Karşılıklı
bir masadayız. Sağdan soldan tütsü dumanları yükseliyor. Nereden geldiğini
anlamadığım –muhtemelen birkaç yerden- kırmızı tonlu ışıklar var oldukça kısık.
Masada dolu bir türk kahvesi, soldan masaya yayılmış tarot kartları, iki zar,
bir kemik parçası, karşımda bir falcı, takıları, gözlerindeki sürme, taştan
örme- koyu kahve duvarlar… Hemen masanın yanında yerde bir karakedi kendini
yalıyor.
“Kahveni neden içmedin?” diye
soruyor.
Kahvemi neden içmedim? Kahvemi
içmeliydim, ters çevirmeliydim, telve rastgele akmalıydı, o da oluşan bu
rastlantısal şekillere bakarak geleceğimi söylemeliydi ve sonra ben de parayı
ödemeliydim. Bunlar olabilirdi. Ben falcıya gelmeyebilirdim. Bu da olabilirdi.

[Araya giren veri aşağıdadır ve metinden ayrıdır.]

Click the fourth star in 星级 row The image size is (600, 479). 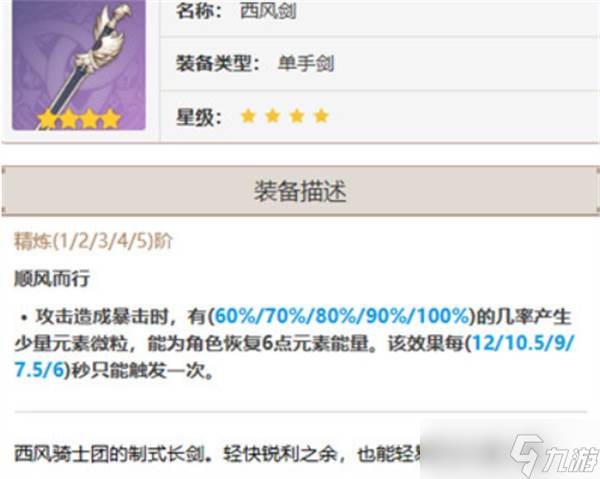[321, 116]
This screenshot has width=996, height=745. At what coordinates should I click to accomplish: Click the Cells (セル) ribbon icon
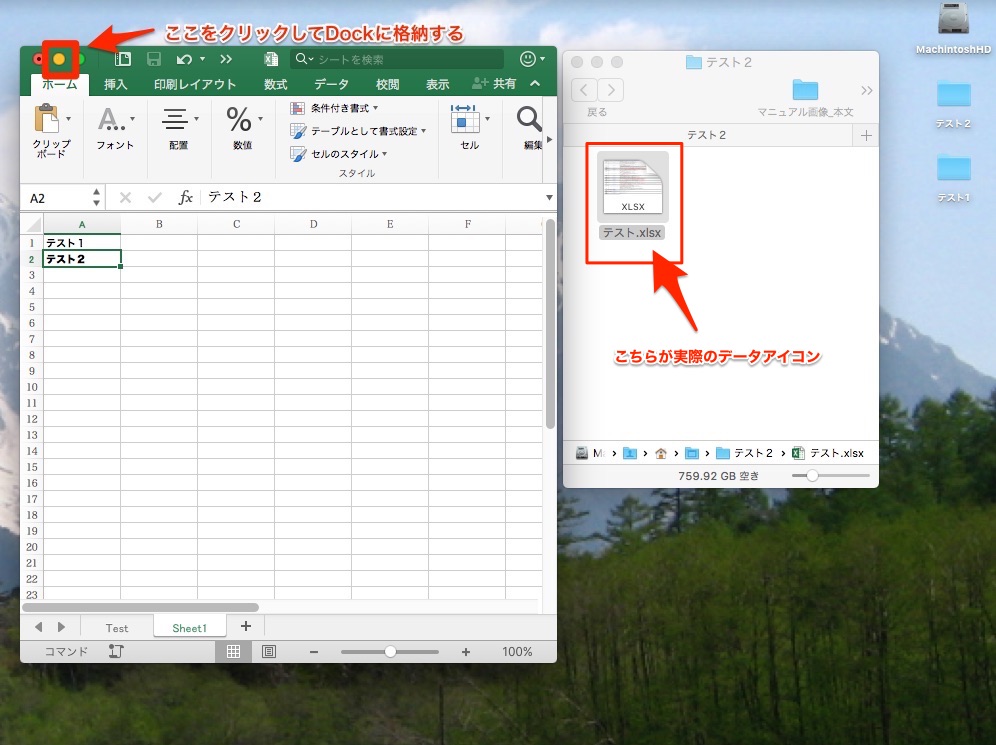(x=465, y=120)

O gitmeseydi, dünyam yıkılmasaydı, ayaklarım kırılsaydı ya da bir mucize
olsaydı, buraya gelmek zorunda kalmazdım.
“Sorun bu değil.” Dedim hızlıca.
Karakedi kendini dehşetle
yalamaya devam ediyordu. Karnını, apış arasını, bacaklarını, ellerini… Hızını
alamıyor yerleri de yalıyordu. Sanki yalaya yalaya o küçük diliyle dünyanın
bütün kirini pasını temizleyebileceğini iddia ediyor. Aklıma direkt bir ev
kadını geldi. Bir elinde fısfıs, diğer elinde toz bezi, kafasında rambo
bandanası. Düşman mikroplarla savaşıyor. Kendine mikro düşmanlar var ediyor ve
yine kendine dünyanın dengesinde bir rol biçiyor. Çocuklarının ve biricik
kocasının başlarına gelebilecek görünmez tehlikelere karşı amansızca bir
mücadele veriyor. Sonra akşam hep beraber mandalina yiyip haberleri izliyorlar.
“35 yaşındaki ev kadını E.A. düşmanlara karşı istikrarlı bir şekilde savaşmaya
devam ediyor. Bugün 4 mikrop etkisiz hale getirildi!” Devletler de böyle.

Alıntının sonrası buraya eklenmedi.